▶ **Data records**:
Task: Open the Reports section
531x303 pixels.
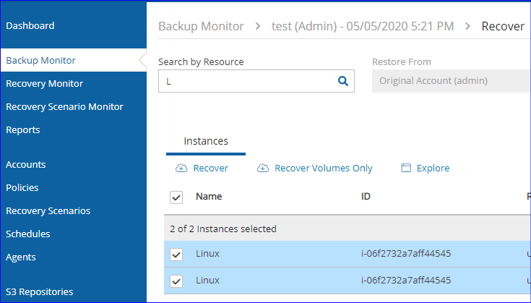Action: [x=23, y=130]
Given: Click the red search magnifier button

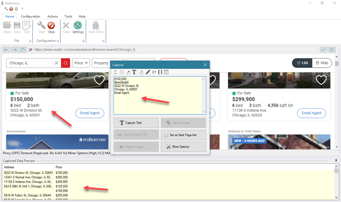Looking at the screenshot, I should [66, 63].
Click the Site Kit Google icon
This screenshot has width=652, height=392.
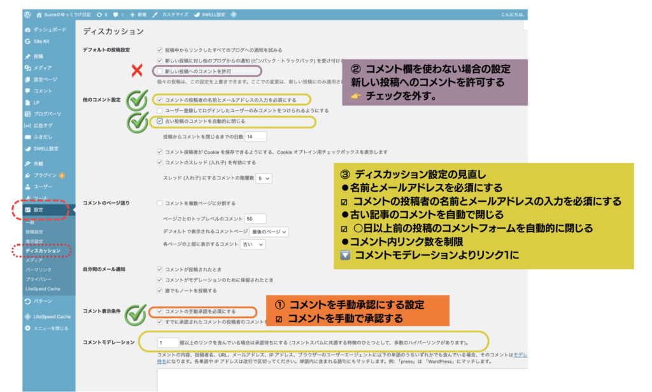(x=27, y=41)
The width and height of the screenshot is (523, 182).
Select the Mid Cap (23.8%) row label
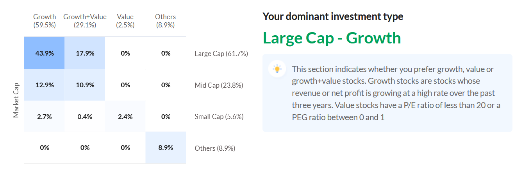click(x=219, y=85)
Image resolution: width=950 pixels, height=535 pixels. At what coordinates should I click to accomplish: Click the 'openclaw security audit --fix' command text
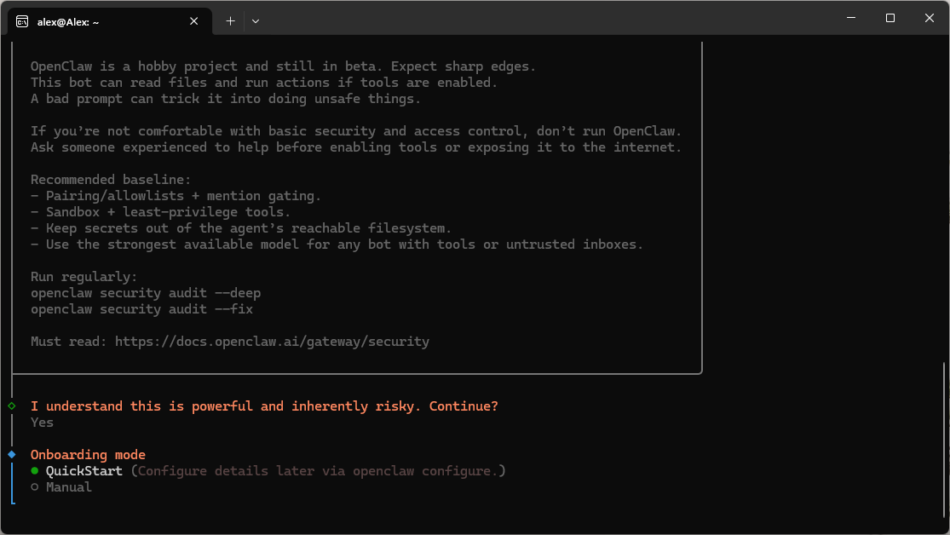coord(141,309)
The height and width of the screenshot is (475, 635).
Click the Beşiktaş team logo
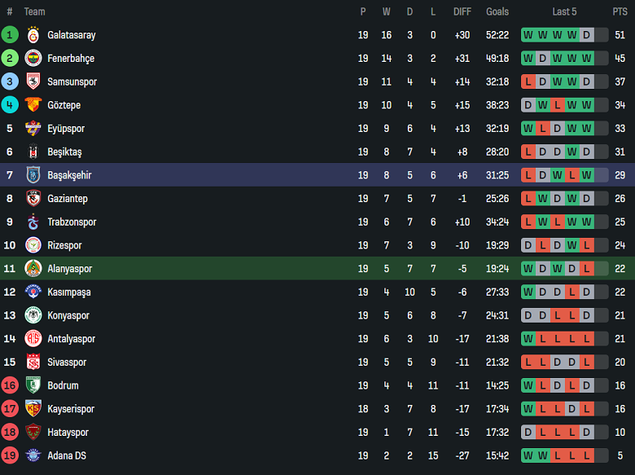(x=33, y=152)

▶ **Task directions**:
Your task is to set down exactly the lines that run from the line holding "531x303 pixels." through the close of the entries, including both ends. Pictures stay out.

▶ **Task response**:
531x303 pixels.
Action: [x=23, y=130]
Given: Click the red search magnifier button

Looking at the screenshot, I should [66, 63].
Click the Site Kit Google icon
This screenshot has width=652, height=392.
(x=27, y=41)
The width and height of the screenshot is (523, 182).
Select the Mid Cap (23.8%) row label
click(x=219, y=85)
Image resolution: width=950 pixels, height=535 pixels. At what coordinates should I click to accomplish: Click the 'openclaw security audit --fix' command text
coord(141,309)
The height and width of the screenshot is (475, 635).
Click the Beşiktaş team logo
(x=33, y=152)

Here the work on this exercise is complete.